The poem is a conversation between a white woman and a black man over the telephone. The poet can capture the essence of human interaction across racial differences. This piece of literature becomes significant as it presents both the attitude of the white woman towards black people and the black man’s anger towards discrimination.
Explore Telephone Conversation
An African man is looking for a room to rent, and he finds an advertisement in a newspaper. The ad says that there is no problem with race – white or black. As the man had bitter experiences with such ads earlier, he makes a telephone call to the landlady from a public telephone booth. He tells the lady that he is a black man and asks if it is acceptable. The lady hesitates for a while; she wants to know if he is completely black or half black. When the man says that he is not completely black because his palms and soles are white. The lady goes silent and hangs the phone even though the man pleads her to at least meet him in person to see for herself if he is totally black.

Your tasks
1. According to the Telephone Conversation summary, why does the African man call the landlady before going to see the room? Answer in one to three sentences.
2. Write out everything in the Telephone Conversation summary from "The poem is" down to "anger towards discrimination.".
3. Translate this sentence from the Telephone Conversation summary into Spanish: "He tells the lady that he is a black man and asks if it is acceptable."
Base your answers only on the Telephone Conversation summary.

Collected data
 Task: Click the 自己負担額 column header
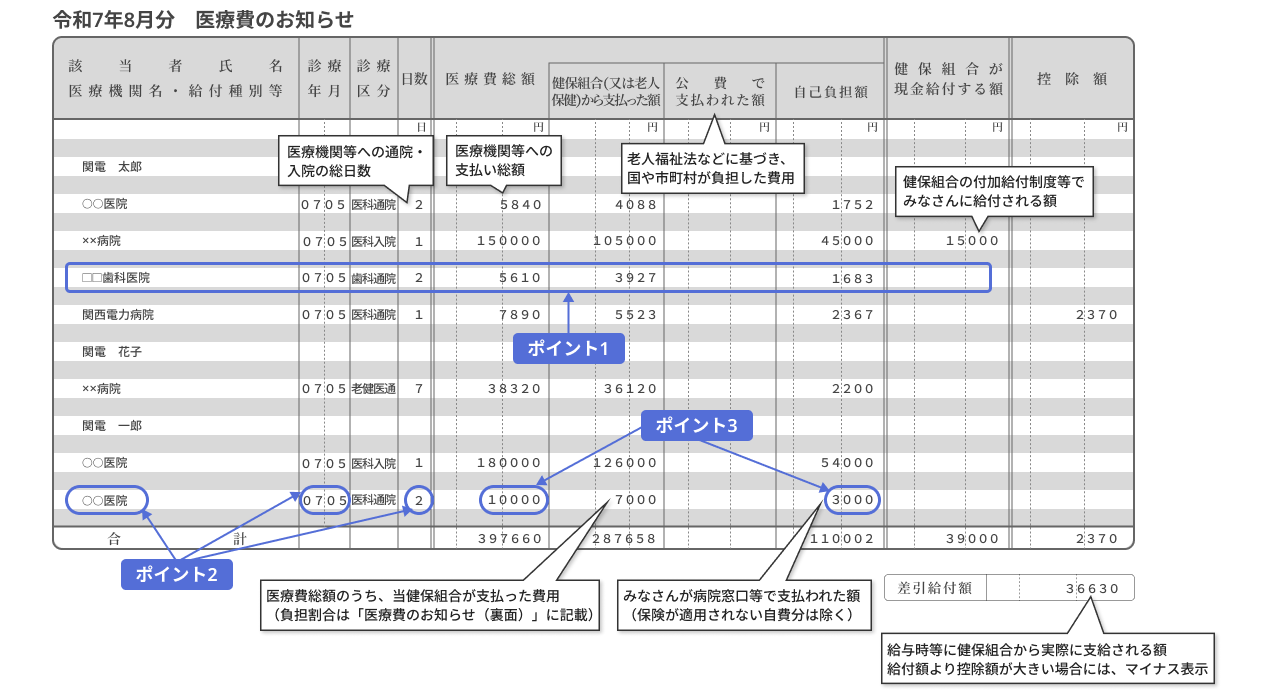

Outputs by task
1. He calls because he had bitter experiences with similar advertisements before. Even though this ad says race is no problem, he wants to tell her he is black and ask whether that is acceptable.

2.
The poem is a conversation between a white woman and a black man over the telephone. The poet can capture the essence of human interaction across racial differences. This piece of literature becomes significant as it presents both the attitude of the white woman towards black people and the black man’s anger towards discrimination.

3. Le dice a la señora que es un hombre negro y le pregunta si eso es aceptable.